--- Raw data ---

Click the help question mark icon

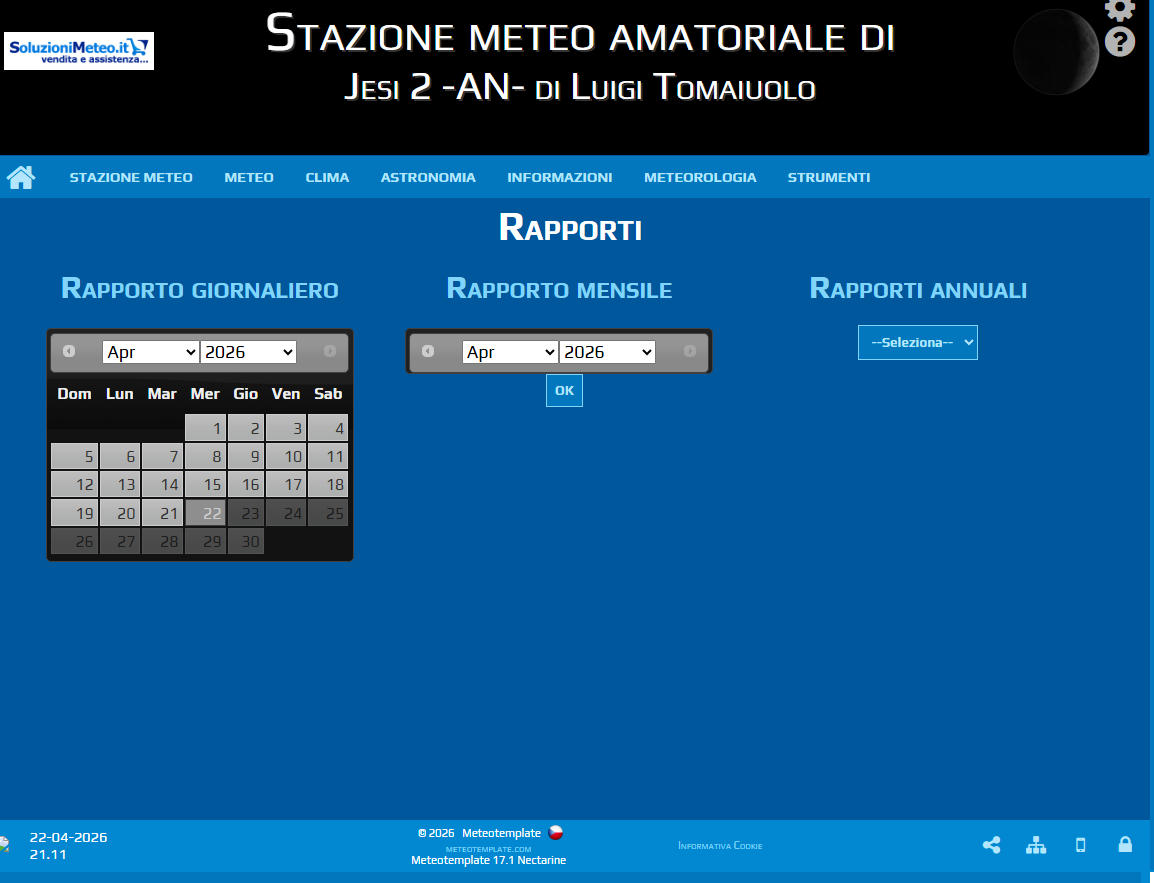(1119, 43)
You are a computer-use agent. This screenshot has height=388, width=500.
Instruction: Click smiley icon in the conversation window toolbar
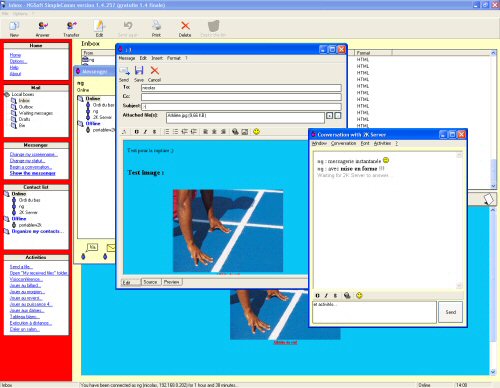coord(359,295)
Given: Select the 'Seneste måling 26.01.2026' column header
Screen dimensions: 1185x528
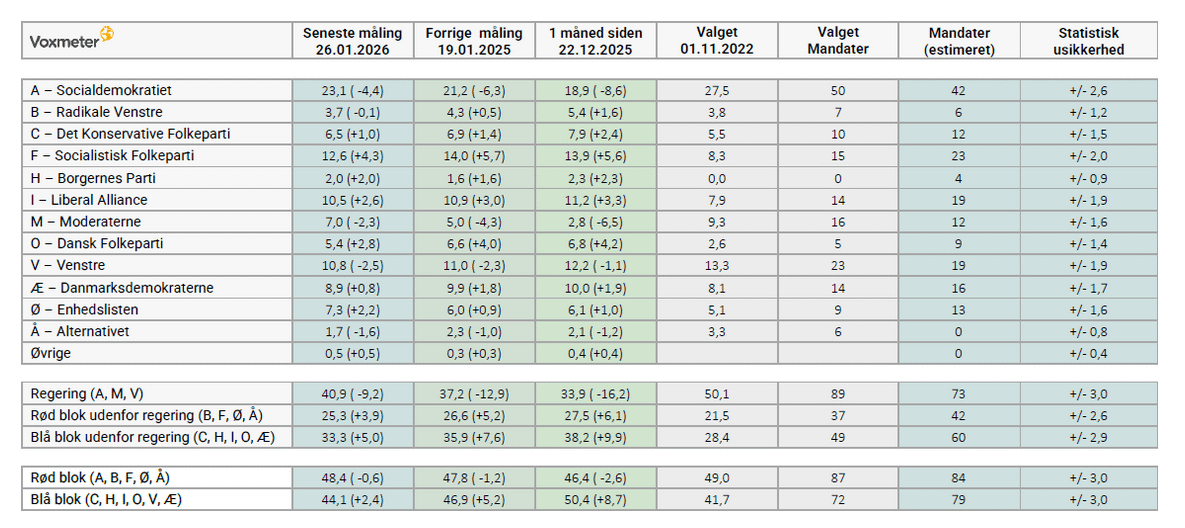Looking at the screenshot, I should (x=345, y=41).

---

▶ What you should do
All of the records need to be reproduced exactly, with each picture omitted.

▶ Solution
Click the help question mark icon

(1119, 43)
You are a computer-use agent. This screenshot has height=388, width=500.
Instruction: Click smiley icon in the conversation window toolbar
coord(359,295)
Given: Select the 'Seneste måling 26.01.2026' column header
Screen dimensions: 1185x528
Looking at the screenshot, I should (x=345, y=41).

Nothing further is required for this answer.